Aku mengangkat perkedel yang sudah matang lalu memasukan kembali perkedel yang masih mentah.

"Ya gimana ya Ran,kalau mbak mau kamu nya marah enggak?".

"Ishh ya enggaklah.Ngapain juga marah".Jawabku santai.Tanganku aktif membolak-balik perkedel agar tidak gosong.

"Tenang aja Ran,mbak mah nggak ada rasa sama dia".

"Terus aku ada rasa gitu sama bang Nurdin?ya sama kali mbak kita".
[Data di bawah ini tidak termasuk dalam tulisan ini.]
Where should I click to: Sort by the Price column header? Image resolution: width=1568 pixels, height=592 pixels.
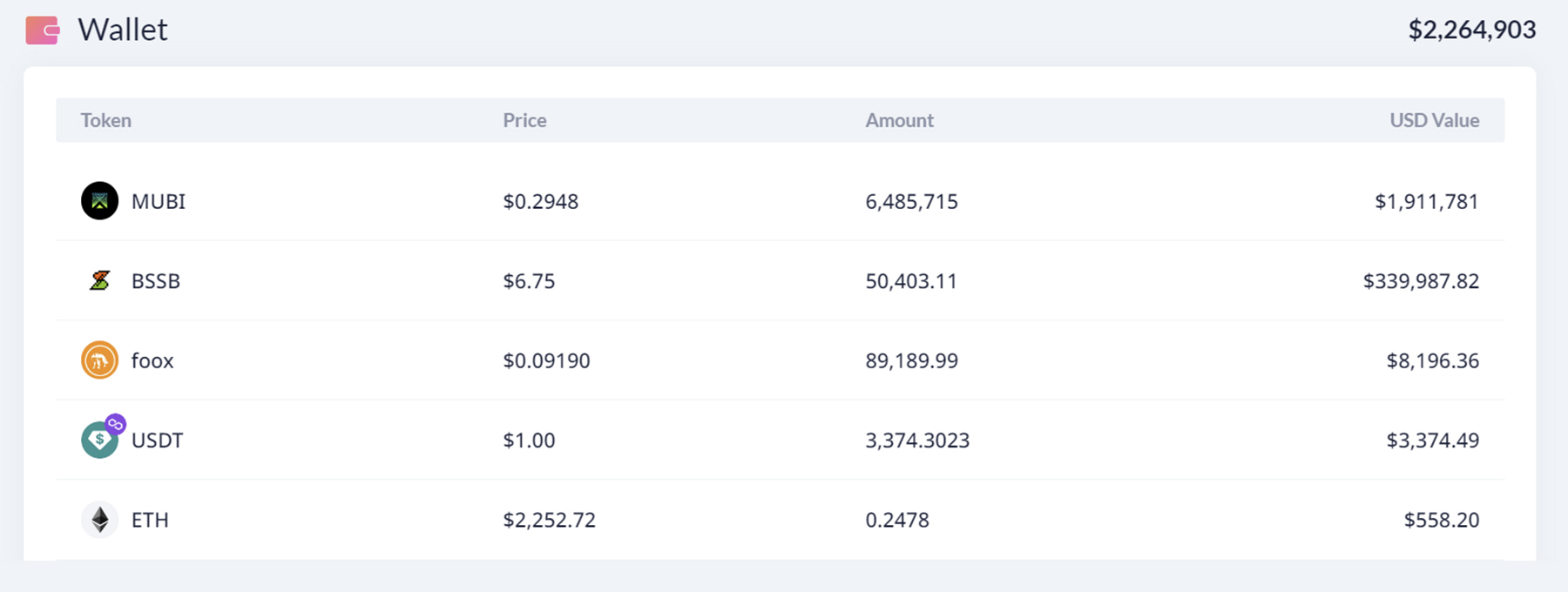click(524, 120)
"Tadi bang Nurdin nitip salam lho buat kamu.Salam balik enggak?"Niatnya kan tadi aku yang mau menggoda mbak Dewi.Kenapa sekarang justru berbalik ia yang menggodaku.

"Ahhh udahlah kenapa malah ngomongin bang Nurdin sih".

"Kan kamu yang mulai duluan".

Obrolanku dan mbak Dewi berganti tema.Bukan lagi membicarakan bang Nurdin.Bukan pula menggosipkan tetangga.Kami lebih memilih membahas mengenai toko kue.

Tugasku menggoreng perkedel dan ikan asin sudah selesai.Membuat sambal juga sudah.Tinggal mbak Dewi yang masih memasak sayur bening bayam.

Aku membawa perkedel,ikan asin dan sambal ke meja makan.Tak lama setelah itu,mbak Dewi sudah selesai memasak sayur bening dan membawa sayur berkuah itu ke meja makan.

Suara adzan isya mulai berkumandang.

"Kita sholat dulu.Khanza juga belum pulang".

Khanza memang tidak di rumah.Anak itu sedang pergi mengaji bersama teman-teman nya di masjid yang tak jauh dari rumah.

"Ok"Mbak Dewi pergi ke kamar mandi mendahului ku.Kamar mandi yang hanya satu membuat kami harus bergantian mengambil wudhu.

Setelah mbak Dewi selesai mengambil wudhu kini giliran aku.Sebelumnya aku menutup makan malam kami dengan tudung saji yang terbuat dari rotan.

1 jam berlalu...

Aku, Khanza dan Mbak Dewi sudah tiduran di depan televisi.Dengan beralaskan karpet berbulu yang cukup tebal membuat kami tidak merasakan dinginnya lantai berkeramik putih ini.

Aku dan Mbak Dewi mengapit Khanza yang berada di tengah.Anak itu sudah memejamkan matanya beberapa menit yang lalu.

Aku menoleh ke kiri.Mbak Dewi dengan mata yang sudah terpejam masih mengelus punggung Khanza.Dulu sebelum kami memiliki kipas angin,jika Khanza merasa kegerahan mbak Dewi akan mengipasinya dengan kipas tangan dan akan berhenti sampai Khanza tidak merasa gerah.
Akut heran.Bagaimana bisa mbak Dewi melakukan hal itu.Sudah tidur tapi anggota tubuhnya masih saja ada yang bergerak.Kalau aku??Jelas saja tidak bisa.Namanya tidur,seluruh anggota tubuh ya diam.Tidak melakukan gerakan.Kalaupun bergerak itupun saat merasa nyamuk yang menggigit atau mencari posisi terenak dengan berguling kesamping kanan atau kiri.

Mataku masih saja melihat kearah mbak Dewi.Dilihat-lihat mbak Dewi adalah wanita tanpa celana menurutku.Dia cantik.Baik.Pandai memasak.Sholehah.Rajin.Apa coba kurangnya dia.Menurutku ciri-ciri istri idaman ada paranya.Kenapa mantan suaminya itu tega menceraikannya.Terlebih saat  mbak Dewi tengah mengandung.

Tatapanku kini beralih pada Khanza.Tidak terasa waktu berjalan begitu cepat.Aku tidak menyangka akan menjadi saksi pertumbuhan bocah gembul ini.Pertemuanku dan mbak Dewi mengantarkan kami pada titik saat ini.Berjuang bersama untuk memulai kehidupan yang lebih baik.Saling menguatkan dalam keterpurukan.Saling mengingatkan dalam kelalaian.Saling membantu ketika dalam kesusahan.